2dmin 发表于 2012-5-22 22:49:51

吴英集资案重审改判死缓(英文)


Wu Ying at the Intermediate People’s Court of Jinhua in 2009.


The Wall Street Journal (WSJ ) May 21 - Call it a birthday gift: One of China’s most most famous convicts – a woman who turned 31 on Sunday – got a reprieve on her death sentence on Monday.

A high court in China’s eastern Zhejiang province, acting on the guidance of China’s Supreme People’s Court, said it has changed the capital sentence it originally imposed on Wu Ying to death with a two-year stay, the official Xinhua news agency said (in Chinese).

The two-year reprieve is common practice in China as a prelude to actual commutation of the death sentence. Zhang Yanfeng, Wu’s lawyer, told China Real Time that the sentence will be commuted to life in prison if Wu doesn’t commit any additional and intentional offenses during this time. “In some cases, the life-in-prison sentence itself can be reduced, but that depends on what happens after this period,” he said in a brief telephone interview.

Wu Ying was a businesswoman of uncommon fortunes. Once ranked as China’s sixth richest woman, according to wealth-trackers Hurun, she was known for turning a single beauty salon into a regional business conglomerate. She was sentenced to death in 2009 on charges of having bilked 11 investors of 380 million yuan ($60.3 million) – a loss her lawyers said stemmed from her participation in China’s burgeoning informal lending market.

The case attracted widespread media attention for the severity of the sentence and the long-running campaign in China’s blogosphere to save her.

Many of her supporters wondered aloud why she was facing death when corrupt officials found guilty of similar crimes were often granted lighter sentences.

Last month, in an usual decision foreshadowed by Premier Wen Jiabao’s remark a month earlier that the government was taking “an extremely cautious attitude toward the Wu Ying case,” China’s top court all but threw out the Zhejiang verdict, ordering the lower court to reconsider.

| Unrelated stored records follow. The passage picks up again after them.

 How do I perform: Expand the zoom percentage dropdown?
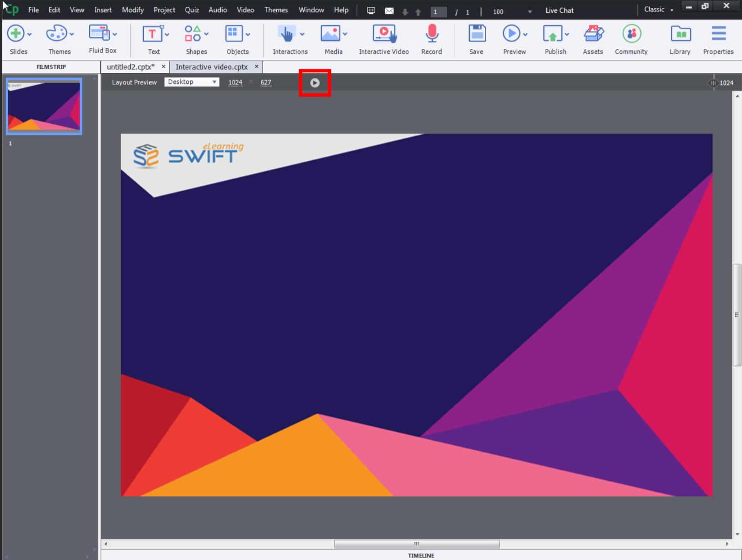pyautogui.click(x=529, y=12)
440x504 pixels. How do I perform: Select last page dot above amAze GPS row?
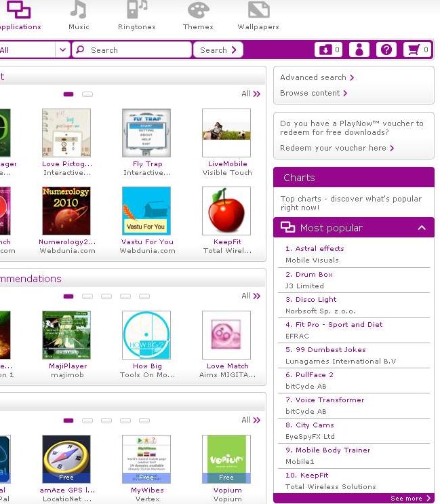pos(144,421)
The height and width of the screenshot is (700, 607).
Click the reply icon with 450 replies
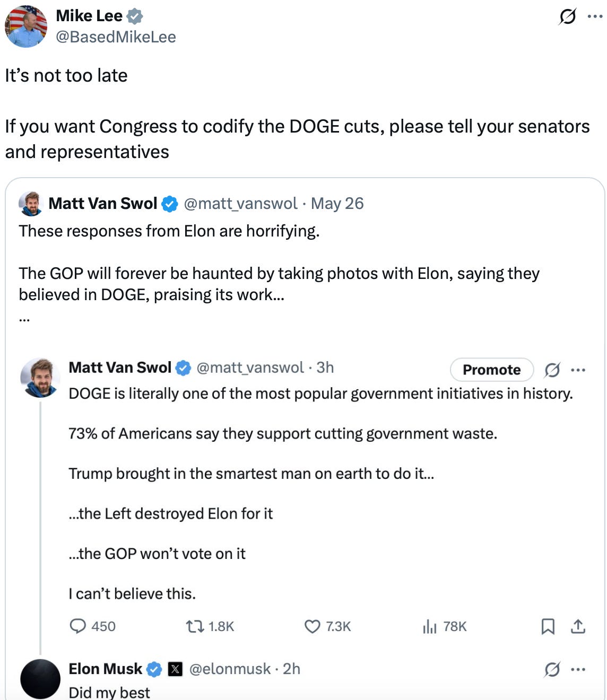78,626
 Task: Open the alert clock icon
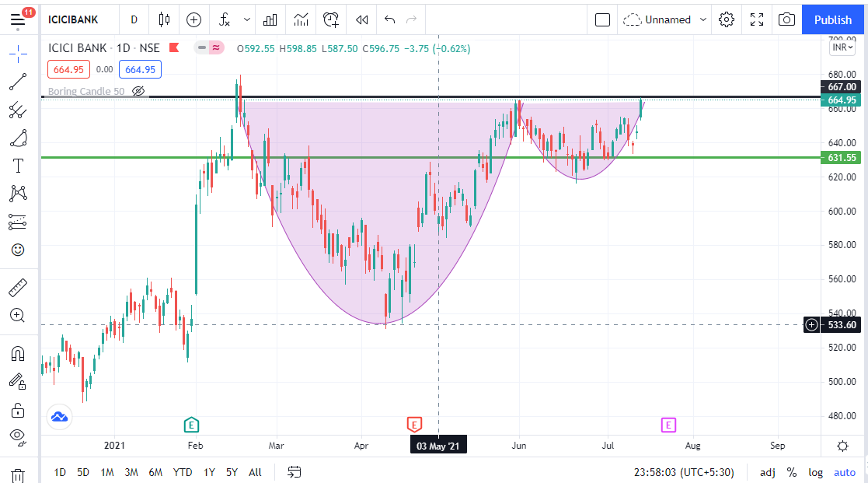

On Monday, the Zhejiang authorities made it official.

For the public that’s kept the issue alive for more than three years, it’s a gratifying conclusion. “It’s not just Wu Ying,” Wang Shuo, a prominent magazine editor, wrote on the Twitter-like microblogging service Sina Weibo. “If it’s non-violent financial crime, no one should die.”

“Wu Ying was unlucky to run into hole in the legal system,” added another Sina Weibo user writing under the handle Chaoxin Xinzhixing. “When will China’s legal system be more robust, so the public can be convinced?”